### [Source data]
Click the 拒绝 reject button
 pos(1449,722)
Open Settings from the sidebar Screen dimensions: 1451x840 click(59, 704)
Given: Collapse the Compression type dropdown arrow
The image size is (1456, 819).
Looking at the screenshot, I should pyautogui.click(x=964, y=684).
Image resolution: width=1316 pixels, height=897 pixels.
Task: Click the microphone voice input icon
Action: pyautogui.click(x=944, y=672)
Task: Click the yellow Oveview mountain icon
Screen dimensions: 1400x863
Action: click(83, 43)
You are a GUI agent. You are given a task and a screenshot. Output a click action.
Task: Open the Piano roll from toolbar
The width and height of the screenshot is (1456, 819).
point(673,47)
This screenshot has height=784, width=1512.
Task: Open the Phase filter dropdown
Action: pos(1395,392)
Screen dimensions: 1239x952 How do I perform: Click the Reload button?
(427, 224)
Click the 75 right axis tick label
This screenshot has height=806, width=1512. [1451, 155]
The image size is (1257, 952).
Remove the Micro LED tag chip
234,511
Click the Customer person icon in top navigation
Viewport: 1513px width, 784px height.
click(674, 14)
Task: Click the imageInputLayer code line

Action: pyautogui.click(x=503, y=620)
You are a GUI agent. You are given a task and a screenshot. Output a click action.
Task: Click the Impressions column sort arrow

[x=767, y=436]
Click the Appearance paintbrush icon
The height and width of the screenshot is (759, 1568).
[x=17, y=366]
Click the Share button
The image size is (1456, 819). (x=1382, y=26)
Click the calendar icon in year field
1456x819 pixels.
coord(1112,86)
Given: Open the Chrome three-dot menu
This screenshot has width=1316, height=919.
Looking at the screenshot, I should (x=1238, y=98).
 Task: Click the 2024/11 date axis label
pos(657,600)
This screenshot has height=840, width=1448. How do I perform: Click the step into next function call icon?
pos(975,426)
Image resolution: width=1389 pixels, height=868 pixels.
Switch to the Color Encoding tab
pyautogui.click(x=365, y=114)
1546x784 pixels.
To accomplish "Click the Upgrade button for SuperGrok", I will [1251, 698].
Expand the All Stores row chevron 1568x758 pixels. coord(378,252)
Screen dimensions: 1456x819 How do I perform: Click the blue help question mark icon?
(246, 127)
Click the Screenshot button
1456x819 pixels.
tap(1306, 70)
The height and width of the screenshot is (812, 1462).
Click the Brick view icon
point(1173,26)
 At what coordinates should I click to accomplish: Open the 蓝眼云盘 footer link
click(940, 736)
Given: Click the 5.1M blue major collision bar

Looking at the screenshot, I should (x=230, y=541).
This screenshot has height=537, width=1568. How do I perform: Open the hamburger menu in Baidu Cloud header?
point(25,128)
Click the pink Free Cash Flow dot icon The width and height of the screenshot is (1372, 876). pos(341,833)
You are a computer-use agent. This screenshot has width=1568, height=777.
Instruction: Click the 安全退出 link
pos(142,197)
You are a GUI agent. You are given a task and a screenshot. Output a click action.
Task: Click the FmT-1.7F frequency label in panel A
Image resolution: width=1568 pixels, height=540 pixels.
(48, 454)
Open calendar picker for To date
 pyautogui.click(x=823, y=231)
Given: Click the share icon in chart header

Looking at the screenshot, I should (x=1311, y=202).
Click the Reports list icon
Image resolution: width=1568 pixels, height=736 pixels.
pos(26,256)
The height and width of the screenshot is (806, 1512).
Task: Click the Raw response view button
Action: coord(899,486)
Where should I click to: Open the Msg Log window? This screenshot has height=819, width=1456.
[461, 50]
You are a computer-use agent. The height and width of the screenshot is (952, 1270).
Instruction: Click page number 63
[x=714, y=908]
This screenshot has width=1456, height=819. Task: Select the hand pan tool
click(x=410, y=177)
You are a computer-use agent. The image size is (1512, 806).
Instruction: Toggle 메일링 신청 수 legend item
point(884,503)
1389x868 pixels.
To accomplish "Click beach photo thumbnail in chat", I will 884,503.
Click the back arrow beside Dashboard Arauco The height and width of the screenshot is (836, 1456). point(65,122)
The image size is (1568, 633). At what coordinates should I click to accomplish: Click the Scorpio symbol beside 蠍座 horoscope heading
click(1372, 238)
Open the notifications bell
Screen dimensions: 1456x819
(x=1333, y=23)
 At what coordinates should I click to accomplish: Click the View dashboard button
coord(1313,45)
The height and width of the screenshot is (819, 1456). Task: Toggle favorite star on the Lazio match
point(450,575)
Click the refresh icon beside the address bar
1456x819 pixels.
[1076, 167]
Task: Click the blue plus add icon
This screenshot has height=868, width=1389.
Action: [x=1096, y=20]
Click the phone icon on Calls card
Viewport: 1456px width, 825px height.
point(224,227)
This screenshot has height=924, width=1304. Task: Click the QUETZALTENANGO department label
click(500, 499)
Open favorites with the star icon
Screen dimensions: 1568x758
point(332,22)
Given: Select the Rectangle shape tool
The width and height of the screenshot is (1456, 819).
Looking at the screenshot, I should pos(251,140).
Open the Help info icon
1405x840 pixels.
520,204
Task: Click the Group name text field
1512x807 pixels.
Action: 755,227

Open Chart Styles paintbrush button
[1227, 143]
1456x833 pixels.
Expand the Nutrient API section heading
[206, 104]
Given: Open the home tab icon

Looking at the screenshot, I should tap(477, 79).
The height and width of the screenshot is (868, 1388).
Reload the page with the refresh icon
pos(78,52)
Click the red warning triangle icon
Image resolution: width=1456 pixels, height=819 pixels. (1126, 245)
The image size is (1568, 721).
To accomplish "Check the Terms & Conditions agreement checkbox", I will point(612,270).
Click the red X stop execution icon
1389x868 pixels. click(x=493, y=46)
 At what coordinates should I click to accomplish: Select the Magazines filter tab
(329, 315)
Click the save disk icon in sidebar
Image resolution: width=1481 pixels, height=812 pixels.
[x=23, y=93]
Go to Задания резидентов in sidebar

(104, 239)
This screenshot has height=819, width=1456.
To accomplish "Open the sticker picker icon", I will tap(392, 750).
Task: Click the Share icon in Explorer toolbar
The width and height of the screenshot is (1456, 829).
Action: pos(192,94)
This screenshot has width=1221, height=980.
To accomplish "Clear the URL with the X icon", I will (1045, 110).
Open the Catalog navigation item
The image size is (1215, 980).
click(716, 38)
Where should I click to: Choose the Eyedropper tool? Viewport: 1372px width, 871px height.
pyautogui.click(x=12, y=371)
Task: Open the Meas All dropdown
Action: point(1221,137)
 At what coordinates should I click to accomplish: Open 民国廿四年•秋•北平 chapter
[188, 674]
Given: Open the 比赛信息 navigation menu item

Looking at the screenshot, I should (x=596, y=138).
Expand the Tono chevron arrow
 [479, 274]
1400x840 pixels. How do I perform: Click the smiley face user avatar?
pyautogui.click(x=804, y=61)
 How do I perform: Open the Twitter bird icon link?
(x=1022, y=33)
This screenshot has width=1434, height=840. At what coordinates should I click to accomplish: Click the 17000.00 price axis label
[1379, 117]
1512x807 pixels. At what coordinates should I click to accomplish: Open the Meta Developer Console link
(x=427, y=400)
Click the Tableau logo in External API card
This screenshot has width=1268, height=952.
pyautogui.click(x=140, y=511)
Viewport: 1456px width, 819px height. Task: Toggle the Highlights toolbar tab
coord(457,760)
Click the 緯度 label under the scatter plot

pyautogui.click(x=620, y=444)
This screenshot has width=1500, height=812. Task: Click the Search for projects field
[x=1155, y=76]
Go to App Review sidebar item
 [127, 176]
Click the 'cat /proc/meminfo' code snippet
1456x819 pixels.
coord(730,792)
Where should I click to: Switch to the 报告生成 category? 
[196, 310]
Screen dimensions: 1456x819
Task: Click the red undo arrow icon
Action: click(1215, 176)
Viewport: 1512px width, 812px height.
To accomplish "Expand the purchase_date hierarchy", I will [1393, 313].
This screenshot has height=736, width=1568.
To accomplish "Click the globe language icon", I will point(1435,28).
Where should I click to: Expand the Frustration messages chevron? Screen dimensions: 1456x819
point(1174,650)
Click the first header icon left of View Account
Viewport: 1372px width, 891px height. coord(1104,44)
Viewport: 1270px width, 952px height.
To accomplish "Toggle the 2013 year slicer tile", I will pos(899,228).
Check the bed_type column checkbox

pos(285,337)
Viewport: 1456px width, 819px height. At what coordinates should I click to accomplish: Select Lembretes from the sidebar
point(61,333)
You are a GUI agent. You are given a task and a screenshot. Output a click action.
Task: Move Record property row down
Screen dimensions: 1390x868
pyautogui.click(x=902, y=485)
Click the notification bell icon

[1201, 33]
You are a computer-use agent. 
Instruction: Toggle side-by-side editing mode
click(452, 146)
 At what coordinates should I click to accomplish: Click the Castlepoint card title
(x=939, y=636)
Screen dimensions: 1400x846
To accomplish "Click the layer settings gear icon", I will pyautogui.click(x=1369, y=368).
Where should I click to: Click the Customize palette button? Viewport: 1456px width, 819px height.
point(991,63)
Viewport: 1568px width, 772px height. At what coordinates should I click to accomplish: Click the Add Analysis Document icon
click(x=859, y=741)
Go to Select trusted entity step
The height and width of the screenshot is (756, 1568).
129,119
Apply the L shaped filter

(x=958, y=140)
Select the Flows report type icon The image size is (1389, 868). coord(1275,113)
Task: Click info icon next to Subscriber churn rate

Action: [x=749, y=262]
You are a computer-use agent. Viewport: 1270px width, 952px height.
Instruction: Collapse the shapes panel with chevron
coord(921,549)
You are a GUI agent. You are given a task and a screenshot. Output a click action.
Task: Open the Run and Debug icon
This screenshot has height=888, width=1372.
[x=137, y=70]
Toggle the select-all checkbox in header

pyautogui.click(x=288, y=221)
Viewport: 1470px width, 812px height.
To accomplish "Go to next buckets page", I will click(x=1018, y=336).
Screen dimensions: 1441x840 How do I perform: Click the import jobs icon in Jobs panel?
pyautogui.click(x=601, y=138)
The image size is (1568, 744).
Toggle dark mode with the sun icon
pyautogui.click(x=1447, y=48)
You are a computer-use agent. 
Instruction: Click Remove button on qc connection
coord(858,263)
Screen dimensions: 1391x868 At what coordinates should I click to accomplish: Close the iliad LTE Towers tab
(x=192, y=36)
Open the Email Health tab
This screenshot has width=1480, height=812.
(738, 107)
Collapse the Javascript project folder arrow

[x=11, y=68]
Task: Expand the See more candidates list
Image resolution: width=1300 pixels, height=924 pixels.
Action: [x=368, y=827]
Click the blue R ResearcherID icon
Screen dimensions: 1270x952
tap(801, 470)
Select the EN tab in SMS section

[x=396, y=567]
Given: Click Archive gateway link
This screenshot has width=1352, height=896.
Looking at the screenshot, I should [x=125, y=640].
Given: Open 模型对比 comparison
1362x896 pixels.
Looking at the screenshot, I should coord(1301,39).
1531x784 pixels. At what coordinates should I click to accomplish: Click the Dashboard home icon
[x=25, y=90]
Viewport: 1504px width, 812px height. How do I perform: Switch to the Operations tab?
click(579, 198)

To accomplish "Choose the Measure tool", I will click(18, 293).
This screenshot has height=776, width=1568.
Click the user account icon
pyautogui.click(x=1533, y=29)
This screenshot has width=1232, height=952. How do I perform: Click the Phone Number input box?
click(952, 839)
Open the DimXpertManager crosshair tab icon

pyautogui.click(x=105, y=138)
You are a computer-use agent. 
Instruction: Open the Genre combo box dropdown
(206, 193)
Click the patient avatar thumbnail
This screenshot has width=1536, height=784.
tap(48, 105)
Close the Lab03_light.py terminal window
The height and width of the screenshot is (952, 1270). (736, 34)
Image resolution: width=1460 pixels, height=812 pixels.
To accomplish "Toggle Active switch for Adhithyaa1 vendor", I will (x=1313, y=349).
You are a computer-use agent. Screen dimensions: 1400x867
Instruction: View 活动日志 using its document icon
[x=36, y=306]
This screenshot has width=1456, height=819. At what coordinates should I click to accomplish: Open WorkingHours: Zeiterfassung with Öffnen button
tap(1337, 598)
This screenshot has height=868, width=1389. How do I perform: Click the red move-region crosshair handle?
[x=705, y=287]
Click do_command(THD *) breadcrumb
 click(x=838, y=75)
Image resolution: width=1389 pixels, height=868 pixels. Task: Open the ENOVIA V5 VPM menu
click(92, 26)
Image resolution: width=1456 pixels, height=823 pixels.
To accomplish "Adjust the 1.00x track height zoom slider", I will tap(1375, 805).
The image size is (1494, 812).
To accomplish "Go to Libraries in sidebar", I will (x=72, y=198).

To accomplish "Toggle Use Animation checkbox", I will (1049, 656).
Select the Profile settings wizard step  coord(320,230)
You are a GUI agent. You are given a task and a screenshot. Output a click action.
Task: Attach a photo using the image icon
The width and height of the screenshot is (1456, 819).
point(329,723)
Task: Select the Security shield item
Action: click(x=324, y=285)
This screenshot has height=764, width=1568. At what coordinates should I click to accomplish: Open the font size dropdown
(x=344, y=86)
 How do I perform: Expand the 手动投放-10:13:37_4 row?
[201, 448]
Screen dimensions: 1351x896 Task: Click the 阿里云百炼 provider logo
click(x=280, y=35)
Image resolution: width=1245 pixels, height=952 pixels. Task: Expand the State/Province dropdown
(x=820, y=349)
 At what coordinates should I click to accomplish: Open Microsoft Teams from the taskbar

### [Description of the task]
Write down exactly the span of lines above from the one containing "You are a computer-use agent. This" to the one containing "Click the back", both ends included.

### [Answer box]
You are a computer-use agent. This screenshot has width=1568, height=777.
Instruction: Click the 安全退出 link
pos(142,197)
You are a GUI agent. You are given a task and a screenshot. Output a click action.
Task: Click the FmT-1.7F frequency label in panel A
Image resolution: width=1568 pixels, height=540 pixels.
(48, 454)
Open calendar picker for To date
 pyautogui.click(x=823, y=231)
Given: Click the share icon in chart header

Looking at the screenshot, I should (x=1311, y=202).
Click the Reports list icon
Image resolution: width=1568 pixels, height=736 pixels.
pos(26,256)
The height and width of the screenshot is (806, 1512).
Task: Click the Raw response view button
Action: coord(899,486)
Where should I click to: Open the Msg Log window? This screenshot has height=819, width=1456.
[461, 50]
You are a computer-use agent. The height and width of the screenshot is (952, 1270).
Instruction: Click page number 63
[x=714, y=908]
This screenshot has width=1456, height=819. Task: Select the hand pan tool
click(x=410, y=177)
You are a computer-use agent. The image size is (1512, 806).
Instruction: Toggle 메일링 신청 수 legend item
point(884,503)
1389x868 pixels.
To accomplish "Click beach photo thumbnail in chat", I will 884,503.
Click the back arrow beside Dashboard Arauco The height and width of the screenshot is (836, 1456). point(65,122)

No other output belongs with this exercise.